4.	If you're sure that they're going to install Notes (or 
already have bought it), make sure that you pitch NT as the preferred 
server environment.  Once NT is "in the door", it will be much easier 
for us to supplant Notes on the back-end with NT Version 2 (Cairo).

	"I'm sure that you've heard that the Notes Server is a dog on 
OS/2, but they've been working with NT for years and it's a screamer, 
especially due to the SMP support." 

	"Yes, I've heard that the NLM is faster, but it's VERY 
unstable and can't scale due to the lack of SMP."

	"Because Notes is difficult to manage remotely, you can use 
Hermes to manage your Notes Servers."

	Finally, lest you feel that we're only dealing with Notes 
with words, let me remind you of our current technical efforts, on 
both the systems side as well as in applications:

SYSTEMS

-	EMS will be a combination back-end message router and 
distributed client/server message store.  It will have both public 
and private relational "message databases", similar to Notes forums, 
that can be fully replicated with other EMS systems.  Message da
tabases are customizable, and front-end tools are included to permit 
the user to construct "conferencing" and other shared message store 
applications.  It has a tremendously impressive message store, 
directory, and routing administration tool known as "Mailbeat", 
public key security, and native X.400 and X.500 support.  We will be 
bundling EMS with every copy of NT Advanced Server and Cairo on a 
permanent basis starting at first shipment of EMS.  You should think 
of EMS as the "back-end companion" to Chicago.

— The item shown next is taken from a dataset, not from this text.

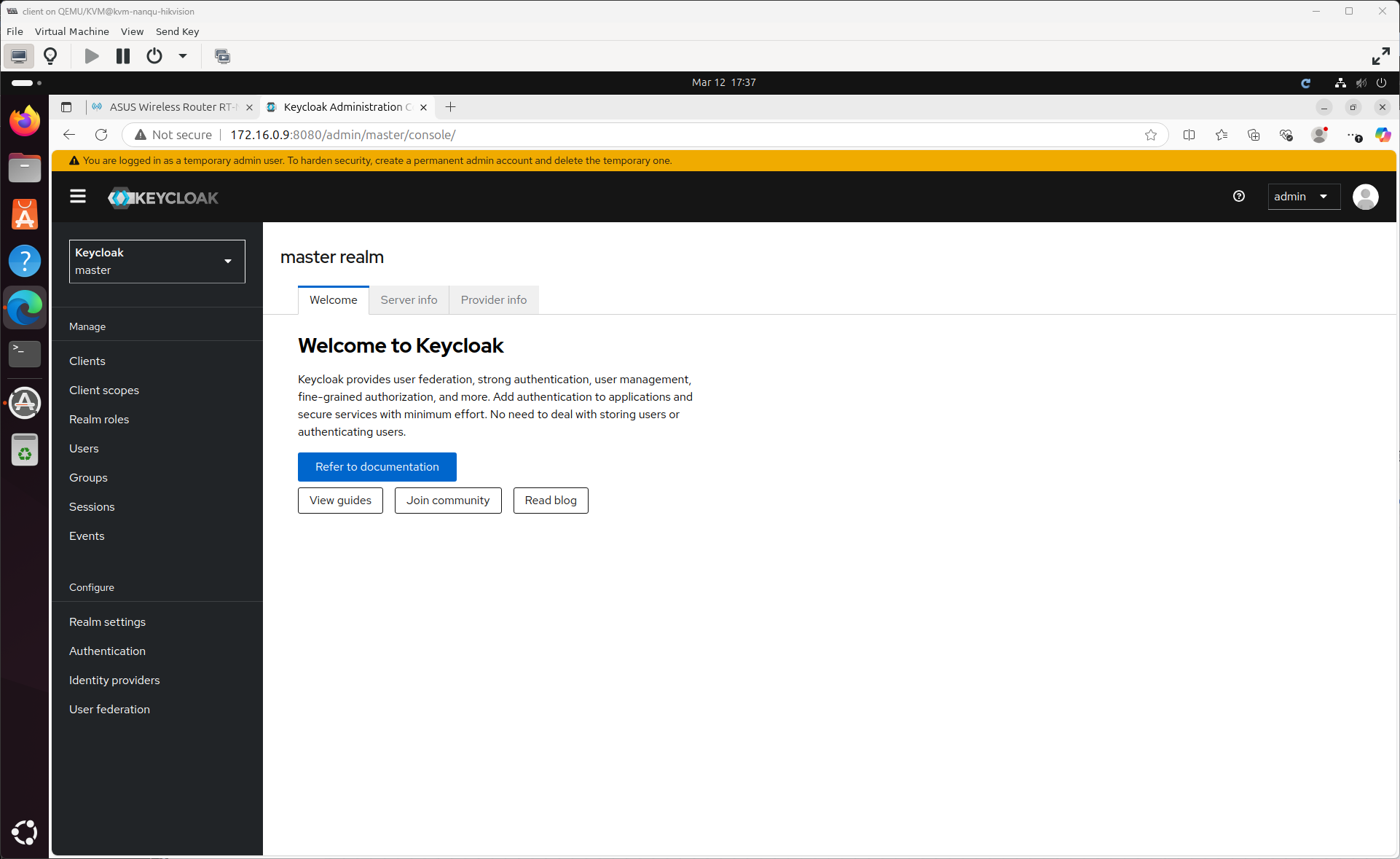
Task: Expand the VM shutdown options arrow
Action: [183, 56]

-	Chicago will finally eliminate any reason to buy a 
Macintosh.  It will have an impressive object-oriented UI, integrated 
networking, integrated VB, integrated rich text editor, integrated 
Mail and Messaging, full MAPI 1 support with integrated service pr
oviders for out-of-the-box communications with CompuServe, EasyLink, 
America OnLine, and MicroServe, our new on-line service.  Chicago 
will make extensive use of OLE2 in the "shell", creating the 
appearance of a seamless system.  Chicago, combined with integrated 
mail, VB, and rich text editor, with NT and EMS on the back-end, 
should give nobody any more *practical* reason to purchase Notes in 
order to build distributed workgroup applications.

-	Windows NT Version 2, or Cairo, is a completely 
object-oriented back-end.  The user-perceivable benefit is to extend 
the notion of a fully replicated message store back-end, achieved in 
EMS, to the entire file system.  Wherein Chicago was the perfect OLE2 
front-end, Cairo will be the perfect OLE2 back-end.

APPLICATIONS

-	VBA is being enhanced to have full VB functionality, and 
will be present in all Office applications.  Included in this 
functionality is a set of EMS "controls" that include not only 
message store and directory traversal, but also routing and 
delegation controls.

-	VBA is being enhanced so that VBA applications themselves 
are stored inside of "standard containers".  As a result, VBA 
applications can be fully distributed using either the EMS or Cairo 
replicated message and object stores.

-	Office will continue to provide the best OLE2 container 
support in the industry.

-	We will be producing a "Chicago Office" suite to counter any 
potential Notes-based suite threat.  After installation, all Office 
applications will have apparent "shell-level" integration.

Good luck, and please keep me informed as to your progress.